MATERIAL PROVIDED:
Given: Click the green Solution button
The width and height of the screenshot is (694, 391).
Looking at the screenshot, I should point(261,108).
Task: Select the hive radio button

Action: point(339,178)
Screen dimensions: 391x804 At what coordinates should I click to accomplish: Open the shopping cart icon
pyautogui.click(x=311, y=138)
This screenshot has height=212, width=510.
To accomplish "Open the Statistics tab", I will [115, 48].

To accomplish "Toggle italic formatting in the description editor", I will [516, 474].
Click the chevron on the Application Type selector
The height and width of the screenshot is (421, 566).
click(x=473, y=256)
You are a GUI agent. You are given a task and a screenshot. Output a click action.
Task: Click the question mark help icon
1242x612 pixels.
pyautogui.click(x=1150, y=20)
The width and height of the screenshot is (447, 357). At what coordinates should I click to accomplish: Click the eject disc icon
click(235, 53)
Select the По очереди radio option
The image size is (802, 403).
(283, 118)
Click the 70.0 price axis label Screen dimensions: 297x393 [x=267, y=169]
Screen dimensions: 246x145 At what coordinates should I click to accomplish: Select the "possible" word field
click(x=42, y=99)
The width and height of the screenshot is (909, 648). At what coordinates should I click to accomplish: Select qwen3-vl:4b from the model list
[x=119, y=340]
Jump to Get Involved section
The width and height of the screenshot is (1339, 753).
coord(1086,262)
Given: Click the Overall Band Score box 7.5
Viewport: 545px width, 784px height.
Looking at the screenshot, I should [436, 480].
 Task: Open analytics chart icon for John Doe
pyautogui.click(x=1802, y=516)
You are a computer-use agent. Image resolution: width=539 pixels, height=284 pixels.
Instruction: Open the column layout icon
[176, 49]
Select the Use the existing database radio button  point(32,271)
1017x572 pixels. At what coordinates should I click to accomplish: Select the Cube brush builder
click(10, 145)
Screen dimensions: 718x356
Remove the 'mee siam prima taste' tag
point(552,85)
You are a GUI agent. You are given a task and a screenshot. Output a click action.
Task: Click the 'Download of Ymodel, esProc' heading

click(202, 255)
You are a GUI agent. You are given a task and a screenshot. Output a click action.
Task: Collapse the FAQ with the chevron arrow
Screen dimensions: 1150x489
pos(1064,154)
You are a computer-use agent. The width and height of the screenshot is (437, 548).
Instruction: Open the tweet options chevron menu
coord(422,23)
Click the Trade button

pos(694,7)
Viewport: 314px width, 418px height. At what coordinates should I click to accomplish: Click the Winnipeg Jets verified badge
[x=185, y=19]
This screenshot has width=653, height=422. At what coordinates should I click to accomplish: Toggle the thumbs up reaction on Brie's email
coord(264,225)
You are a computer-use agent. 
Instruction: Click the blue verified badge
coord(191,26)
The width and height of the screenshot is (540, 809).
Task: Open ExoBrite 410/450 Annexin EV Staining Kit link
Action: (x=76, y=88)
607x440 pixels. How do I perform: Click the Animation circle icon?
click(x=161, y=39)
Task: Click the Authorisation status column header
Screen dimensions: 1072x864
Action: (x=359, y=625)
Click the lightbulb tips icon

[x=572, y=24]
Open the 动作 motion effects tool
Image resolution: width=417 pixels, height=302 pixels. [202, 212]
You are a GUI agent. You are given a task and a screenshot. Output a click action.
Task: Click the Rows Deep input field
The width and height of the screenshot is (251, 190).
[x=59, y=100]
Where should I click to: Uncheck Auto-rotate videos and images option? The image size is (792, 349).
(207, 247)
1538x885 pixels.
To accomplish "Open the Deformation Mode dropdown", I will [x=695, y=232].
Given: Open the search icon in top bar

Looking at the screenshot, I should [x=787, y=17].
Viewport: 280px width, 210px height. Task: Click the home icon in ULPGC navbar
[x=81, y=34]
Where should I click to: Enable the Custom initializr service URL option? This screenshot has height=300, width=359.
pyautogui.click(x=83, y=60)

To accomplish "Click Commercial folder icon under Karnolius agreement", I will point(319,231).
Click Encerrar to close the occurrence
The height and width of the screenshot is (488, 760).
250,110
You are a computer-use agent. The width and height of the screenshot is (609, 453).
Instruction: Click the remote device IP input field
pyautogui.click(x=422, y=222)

WORK TO BE COMPLETED: I need each line of the entries that holds the string "will" located and copied.

REPLY TO THE EXERCISE:
To accomplish "Open the Statistics tab", I will [115, 48].
To accomplish "Toggle italic formatting in the description editor", I will [516, 474].
To accomplish "Open the Deformation Mode dropdown", I will [x=695, y=232].
To accomplish "Click Commercial folder icon under Karnolius agreement", I will point(319,231).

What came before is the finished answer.